Ray cannot handle out-of-disk space even when other nodes have available disk space

I provisioned a cluster with enough collective disk space to hold ~ 200 GBs of spilled objects spread over 20 machines.

My dataset is ~ 150 GB.

After about 2/3rds of the dataset is loaded, I get the following error:

  File "cluster_scripts/video_tar2ray.py", line 49, in <module>
    total_items = items.count()
  File "/home/ray/anaconda3/lib/python3.8/site-packages/ray/data/dataset.py", line 1881, in count
    [get_num_rows.remote(block) for block in self.get_internal_block_refs()]
  File "/home/ray/anaconda3/lib/python3.8/site-packages/ray/data/dataset.py", line 3388, in get_internal_block_refs
    return self._plan.execute().get_blocks()
  File "/home/ray/anaconda3/lib/python3.8/site-packages/ray/data/_internal/lazy_block_list.py", line 278, in get_blocks
    blocks, _ = self._get_blocks_with_metadata()
  File "/home/ray/anaconda3/lib/python3.8/site-packages/ray/data/_internal/lazy_block_list.py", line 324, in _get_blocks_with_metadata
    metadata = read_progress_bar.fetch_until_complete(list(unique_meta_refs))
  File "/home/ray/anaconda3/lib/python3.8/site-packages/ray/data/_internal/progress_bar.py", line 75, in fetch_until_complete
    for ref, result in zip(done, ray.get(done)):
  File "/home/ray/anaconda3/lib/python3.8/site-packages/ray/_private/client_mode_hook.py", line 105, in wrapper
    return func(*args, **kwargs)
  File "/home/ray/anaconda3/lib/python3.8/site-packages/ray/_private/worker.py", line 2280, in get
    raise value.as_instanceof_cause()
ray.exceptions.RayTaskError: ray::_execute_read_task() (pid=234, ip=
ray.exceptions.OutOfDiskError: Local disk is full

While this might be true, the error is kind of surprising because there are other nodes on the cluster that have extra disk space. Can Ray not re-arrange the objects to utilize the remaining disk space?

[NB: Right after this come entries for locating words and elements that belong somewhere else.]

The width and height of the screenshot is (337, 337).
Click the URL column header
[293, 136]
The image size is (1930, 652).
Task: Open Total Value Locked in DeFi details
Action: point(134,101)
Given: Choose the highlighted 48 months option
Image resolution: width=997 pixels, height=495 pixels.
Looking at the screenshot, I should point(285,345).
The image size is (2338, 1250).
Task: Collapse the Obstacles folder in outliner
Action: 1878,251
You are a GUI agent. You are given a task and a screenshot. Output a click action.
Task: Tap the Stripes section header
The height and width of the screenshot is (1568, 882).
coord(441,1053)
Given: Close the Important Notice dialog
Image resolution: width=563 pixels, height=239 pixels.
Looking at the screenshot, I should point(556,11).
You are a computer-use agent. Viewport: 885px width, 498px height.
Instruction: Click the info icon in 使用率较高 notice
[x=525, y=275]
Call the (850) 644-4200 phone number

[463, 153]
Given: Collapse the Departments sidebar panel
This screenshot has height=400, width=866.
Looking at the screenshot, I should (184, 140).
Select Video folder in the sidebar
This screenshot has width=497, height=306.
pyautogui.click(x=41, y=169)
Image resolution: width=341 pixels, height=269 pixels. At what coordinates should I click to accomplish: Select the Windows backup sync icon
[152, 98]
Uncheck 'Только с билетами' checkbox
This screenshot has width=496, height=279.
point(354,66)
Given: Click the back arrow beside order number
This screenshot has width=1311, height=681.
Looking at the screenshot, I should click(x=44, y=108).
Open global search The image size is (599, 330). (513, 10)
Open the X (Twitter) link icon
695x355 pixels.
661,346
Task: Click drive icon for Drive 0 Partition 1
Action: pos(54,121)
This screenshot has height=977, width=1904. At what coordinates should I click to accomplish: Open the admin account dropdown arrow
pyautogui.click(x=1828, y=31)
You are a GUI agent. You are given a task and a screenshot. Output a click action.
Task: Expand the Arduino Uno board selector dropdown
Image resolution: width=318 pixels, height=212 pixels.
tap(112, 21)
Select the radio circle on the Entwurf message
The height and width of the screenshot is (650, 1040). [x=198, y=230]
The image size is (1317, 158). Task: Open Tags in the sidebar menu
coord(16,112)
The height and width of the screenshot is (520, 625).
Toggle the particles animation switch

Semi-followup-to: Can Ray handle no space being left on a device?

From @Stephanie_Wang:

I don’t think we do any disk-specific load-balancing, so the amount of disk used on a node will depend on how many tasks get scheduled to that node according to CPU, etc. we could possibly extend the default scheduling policy to be disk-aware, but not sure it will help this case.

We need to first get an idea of what the tasks look like (how many, how much data does each return) and how they were scheduled in this case, so that we can figure out what the scheduling policy should look like vs. what it’s currently doing.

Could you share more about the workload?